The records below hold pictures; please leave those out and retype the rest exactly.

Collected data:
----
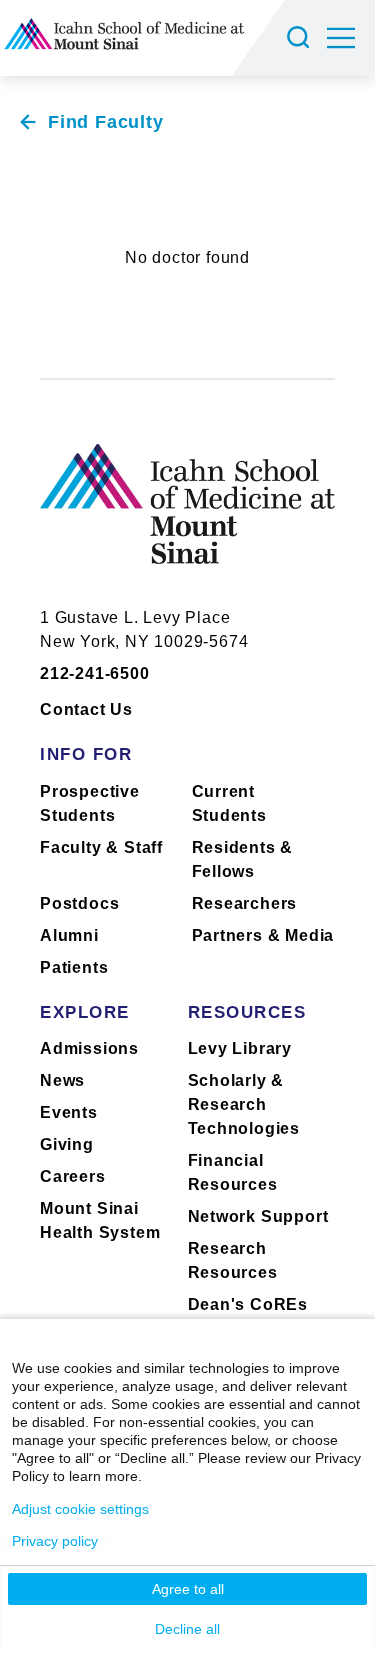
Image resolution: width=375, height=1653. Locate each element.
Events (69, 1112)
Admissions (89, 1048)
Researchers (245, 903)
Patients (74, 967)
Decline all (187, 1629)
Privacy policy (55, 1541)
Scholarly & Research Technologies (244, 1104)
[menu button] (351, 38)
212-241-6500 (95, 673)
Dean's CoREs (248, 1304)
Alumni (69, 935)
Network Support (258, 1216)
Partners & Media (263, 935)
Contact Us (86, 709)
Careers (73, 1176)
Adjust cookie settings (80, 1509)
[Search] (301, 38)
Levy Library (240, 1048)
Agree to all (188, 1589)
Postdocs (79, 903)
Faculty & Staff (101, 847)
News (62, 1080)
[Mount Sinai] (187, 519)
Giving (67, 1144)
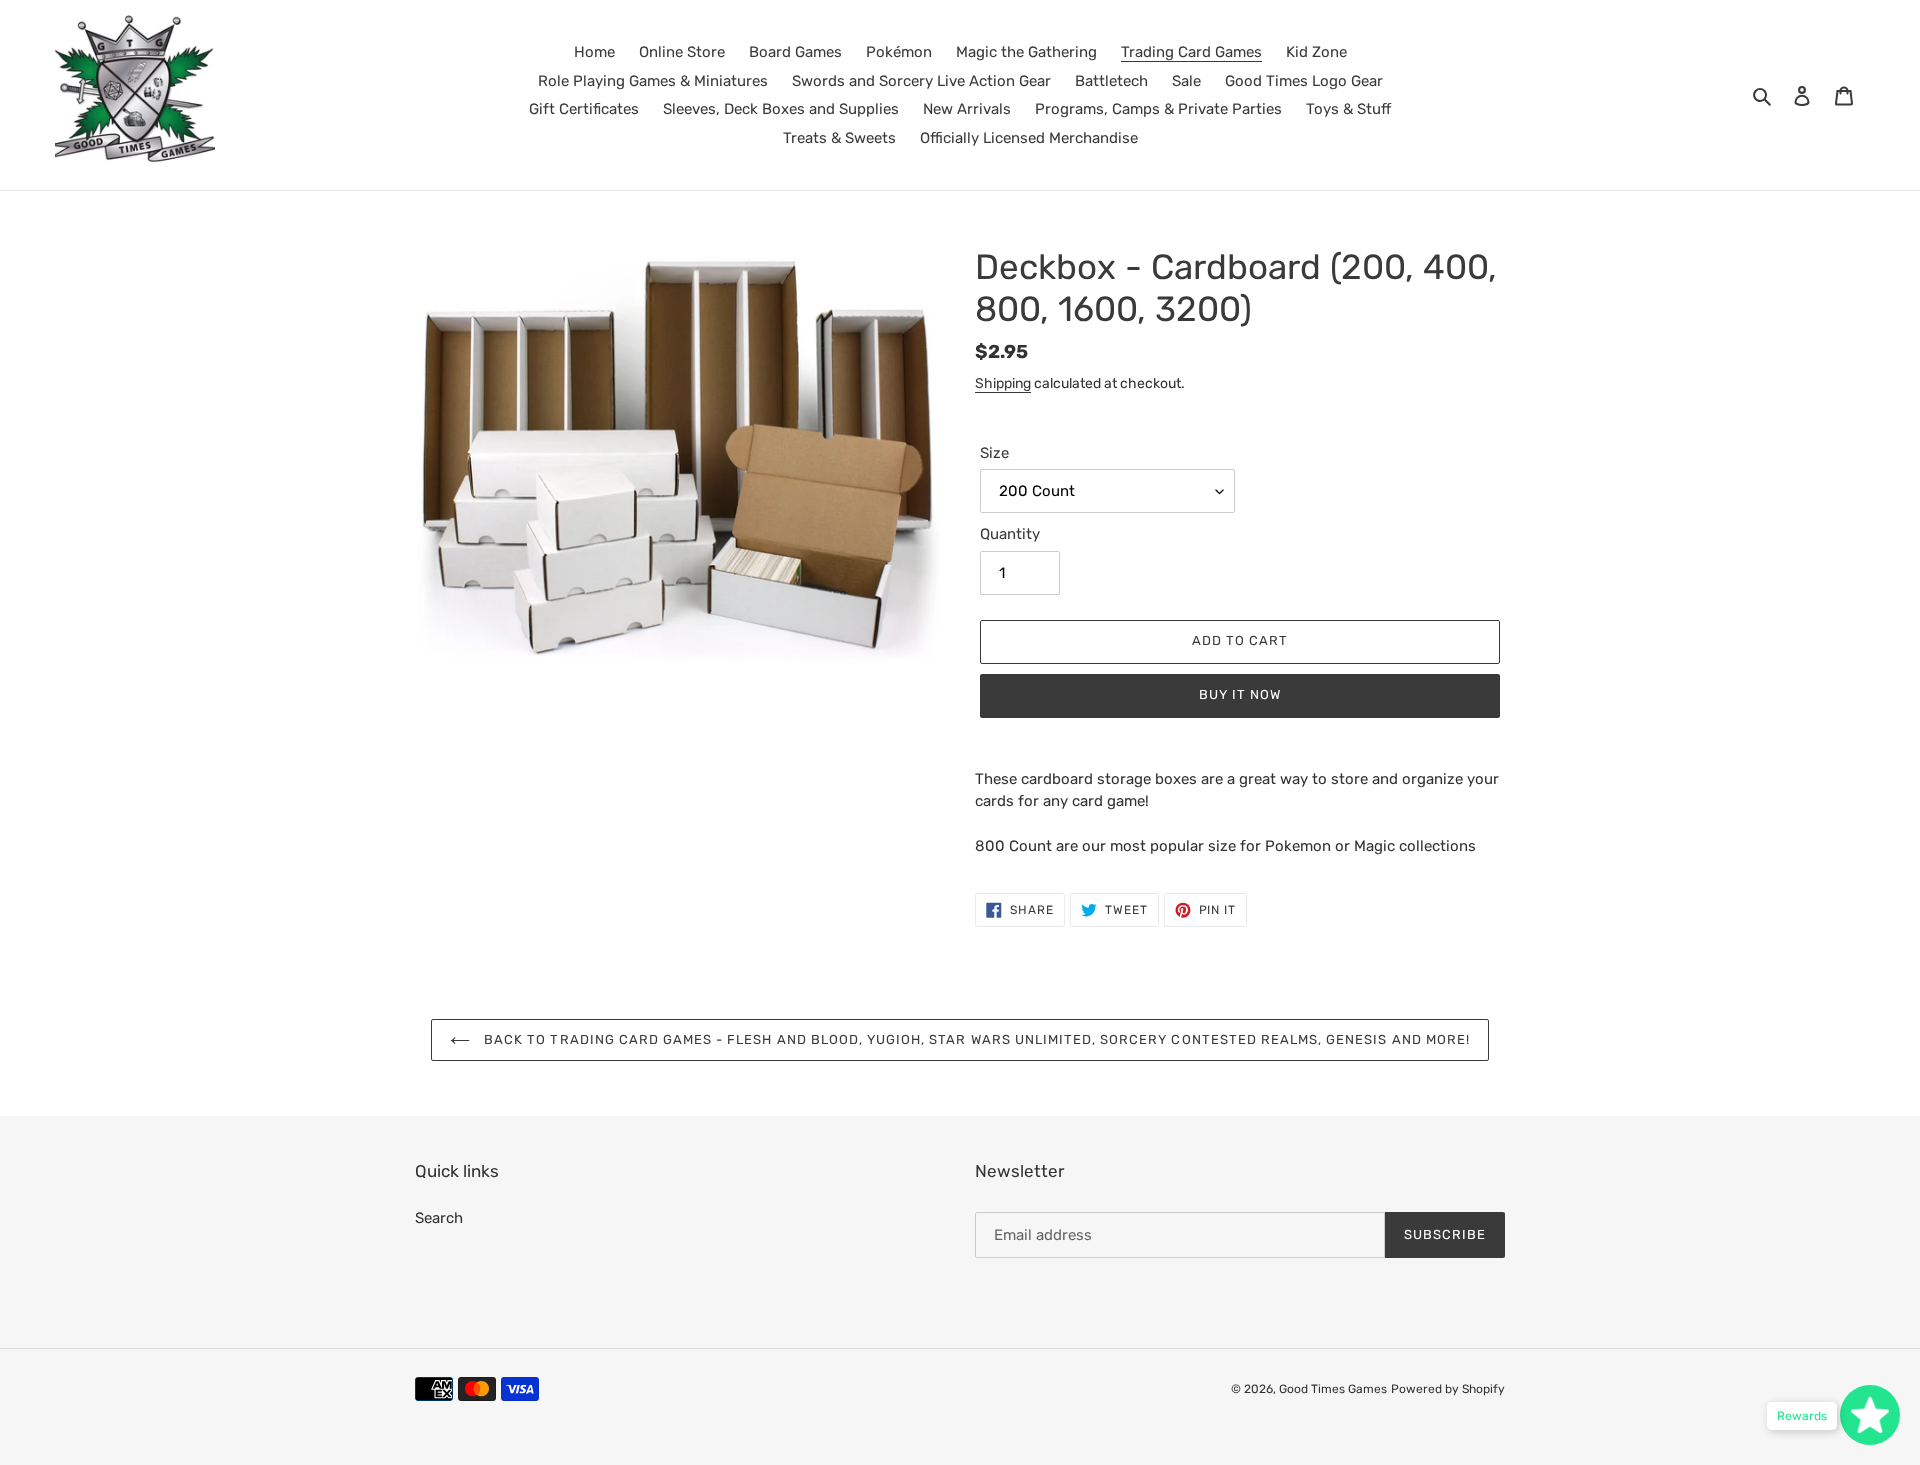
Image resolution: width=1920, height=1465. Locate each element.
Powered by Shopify (1448, 1389)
----
## TASK OUTPUT
Image resolution: width=375, height=1653. Locate each element.
Events (69, 1112)
Admissions (89, 1048)
Researchers (245, 903)
Patients (74, 967)
Decline all (187, 1629)
Privacy policy (55, 1541)
Scholarly & Research Technologies (244, 1104)
[menu button] (351, 38)
212-241-6500 (95, 673)
Dean's CoREs (248, 1304)
Alumni (69, 935)
Network Support (258, 1216)
Partners & Media (263, 935)
Contact Us (86, 709)
Careers (73, 1176)
Adjust cookie settings (80, 1509)
[Search] (301, 38)
Levy Library (240, 1048)
Agree to all (188, 1589)
Postdocs (79, 903)
Faculty & Staff (101, 847)
News (62, 1080)
[Mount Sinai] (187, 519)
Giving (67, 1144)
Image resolution: width=1920, height=1465. Locate each element.
Powered by Shopify (1448, 1389)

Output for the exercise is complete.